### EXCERPTED RECORDS
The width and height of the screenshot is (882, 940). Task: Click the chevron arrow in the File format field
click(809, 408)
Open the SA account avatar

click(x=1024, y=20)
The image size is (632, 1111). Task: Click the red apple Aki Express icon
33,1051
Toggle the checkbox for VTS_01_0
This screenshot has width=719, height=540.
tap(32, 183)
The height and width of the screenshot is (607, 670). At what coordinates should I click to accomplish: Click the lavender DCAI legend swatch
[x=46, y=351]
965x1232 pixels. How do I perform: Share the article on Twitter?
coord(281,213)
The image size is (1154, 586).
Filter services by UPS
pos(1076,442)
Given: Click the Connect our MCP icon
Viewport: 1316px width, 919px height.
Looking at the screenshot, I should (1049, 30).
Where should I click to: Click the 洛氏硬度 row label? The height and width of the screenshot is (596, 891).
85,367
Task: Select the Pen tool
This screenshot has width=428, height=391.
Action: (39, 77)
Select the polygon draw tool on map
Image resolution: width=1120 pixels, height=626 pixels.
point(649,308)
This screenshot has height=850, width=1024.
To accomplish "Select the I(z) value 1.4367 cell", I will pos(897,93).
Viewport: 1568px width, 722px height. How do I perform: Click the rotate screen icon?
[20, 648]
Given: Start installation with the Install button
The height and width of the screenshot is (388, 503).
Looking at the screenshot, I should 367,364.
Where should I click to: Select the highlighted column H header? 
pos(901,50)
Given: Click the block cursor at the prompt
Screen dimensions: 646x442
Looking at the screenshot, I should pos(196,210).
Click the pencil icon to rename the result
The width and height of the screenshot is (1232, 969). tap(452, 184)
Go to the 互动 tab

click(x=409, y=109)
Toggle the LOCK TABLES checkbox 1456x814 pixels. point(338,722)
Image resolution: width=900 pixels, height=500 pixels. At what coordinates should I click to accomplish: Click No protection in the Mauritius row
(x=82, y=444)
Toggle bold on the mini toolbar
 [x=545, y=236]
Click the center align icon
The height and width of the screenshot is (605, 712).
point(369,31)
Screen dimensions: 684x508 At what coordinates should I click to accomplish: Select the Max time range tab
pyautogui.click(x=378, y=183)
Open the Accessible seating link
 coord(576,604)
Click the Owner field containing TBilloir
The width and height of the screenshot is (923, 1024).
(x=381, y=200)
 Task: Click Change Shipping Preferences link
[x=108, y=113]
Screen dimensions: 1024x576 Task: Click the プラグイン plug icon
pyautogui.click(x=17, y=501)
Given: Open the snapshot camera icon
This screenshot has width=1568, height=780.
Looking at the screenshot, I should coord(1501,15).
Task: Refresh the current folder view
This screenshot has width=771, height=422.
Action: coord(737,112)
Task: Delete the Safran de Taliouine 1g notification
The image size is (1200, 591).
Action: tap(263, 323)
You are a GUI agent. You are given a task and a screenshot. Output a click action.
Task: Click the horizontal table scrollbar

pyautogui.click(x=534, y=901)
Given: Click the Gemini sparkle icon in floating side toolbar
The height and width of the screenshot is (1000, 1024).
######
*EXERCISE DIRECTIONS*. From the first line of the listing above to the line that contains "Toggle the LOCK", inclusive, restate every line word for word. Nothing else belongs in the answer.

*ANSWER TO THIS PROBLEM*.
The width and height of the screenshot is (882, 940). Task: Click the chevron arrow in the File format field
click(809, 408)
Open the SA account avatar

click(x=1024, y=20)
The image size is (632, 1111). Task: Click the red apple Aki Express icon
33,1051
Toggle the checkbox for VTS_01_0
This screenshot has width=719, height=540.
tap(32, 183)
The height and width of the screenshot is (607, 670). At what coordinates should I click to accomplish: Click the lavender DCAI legend swatch
[x=46, y=351]
965x1232 pixels. How do I perform: Share the article on Twitter?
coord(281,213)
The image size is (1154, 586).
Filter services by UPS
pos(1076,442)
Given: Click the Connect our MCP icon
Viewport: 1316px width, 919px height.
Looking at the screenshot, I should (1049, 30).
Where should I click to: Click the 洛氏硬度 row label? The height and width of the screenshot is (596, 891).
85,367
Task: Select the Pen tool
This screenshot has width=428, height=391.
Action: (39, 77)
Select the polygon draw tool on map
Image resolution: width=1120 pixels, height=626 pixels.
point(649,308)
This screenshot has height=850, width=1024.
To accomplish "Select the I(z) value 1.4367 cell", I will pos(897,93).
Viewport: 1568px width, 722px height. How do I perform: Click the rotate screen icon?
[20, 648]
Given: Start installation with the Install button
The height and width of the screenshot is (388, 503).
Looking at the screenshot, I should 367,364.
Where should I click to: Select the highlighted column H header? 
pos(901,50)
Given: Click the block cursor at the prompt
Screen dimensions: 646x442
Looking at the screenshot, I should pos(196,210).
Click the pencil icon to rename the result
The width and height of the screenshot is (1232, 969). tap(452, 184)
Go to the 互动 tab

click(x=409, y=109)
Toggle the LOCK TABLES checkbox 1456x814 pixels. point(338,722)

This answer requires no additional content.